Ties between adult offspring and parents – and grandparents – also span household boundaries. Among mothers over age 50, 22% live in the same household as at least one of their adult children. From the adult child's perspective, co-residence is less likely; 11% of adult children live with their mother (Seltzer, Yahirun, and Bianchi [38], Table 1). Grandparent-grandchildco-residence is even less likely. From the oldest generation's point of view, 7% of women age 55+ lived with a grandchild, according to data from the 2007–09 American Community Survey (ACS) (Seltzer and Yahirun [37]).

That such a small fraction of adults live with parents means that a new survey of intergenerational ties must measure cross-household relationships. Existing data provide a model for measuring transfers of time and money, and even the quality of relationships between parents and children who live apart (Seltzer and Bianchi [35]; Bianchi et al. [2]). However existing data also point to challenges that should be addressed in the design and content of a new survey. The first of these is to identify who is in the family. This is essential for determining who has the potential to share a household or to give or receive support from a parent or child.

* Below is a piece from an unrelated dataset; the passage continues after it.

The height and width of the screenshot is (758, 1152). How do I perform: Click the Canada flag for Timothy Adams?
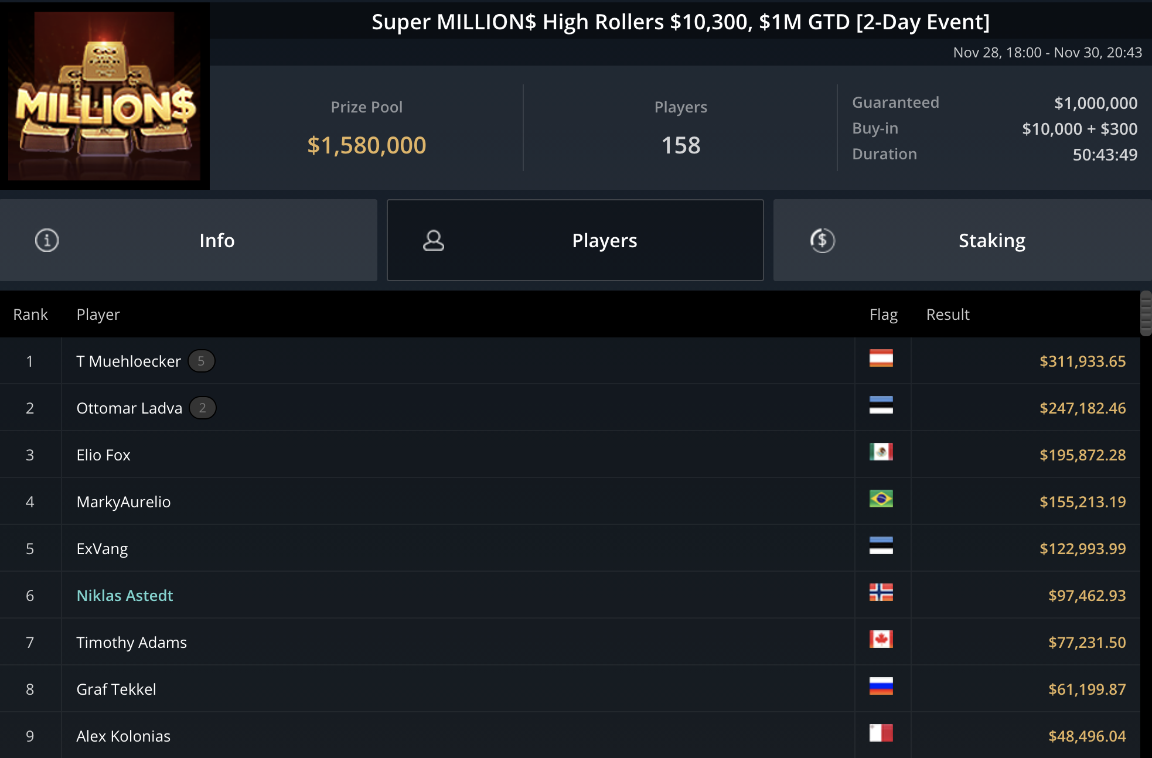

The ACS estimate of women's co-residence with grandchildren illustrates the need for a roster of family members in new data on intergenerational support. The ACS, like most U.S. surveys, collects information about relationships among those who live in the same household, but the ACS does not obtain information about family members who live in different households. Thus, it is not possible to use these data to estimate the percentage of grandparents who live with a grandchild because the ACS does not identify all grandparents. Studies that use designs like that of the ACS cannot distinguish between those who could be living in a multigenerational household but who do not out of choice or constraint and those who live in a single generation household because the parent (or grandparent) is no longer alive. Basic description of differences by education and race-ethnicity in intergenerational co-residence requires information about who is “at risk” of living in an intergenerational household. Information about who gives or receives financial transfers, as in the Survey of Income and Program Participation (SIPP), also would be more useful for understanding intergenerational relationships if researchers could identify those who have an alter to whom a transfer could be given (or from whom a transfer could be received).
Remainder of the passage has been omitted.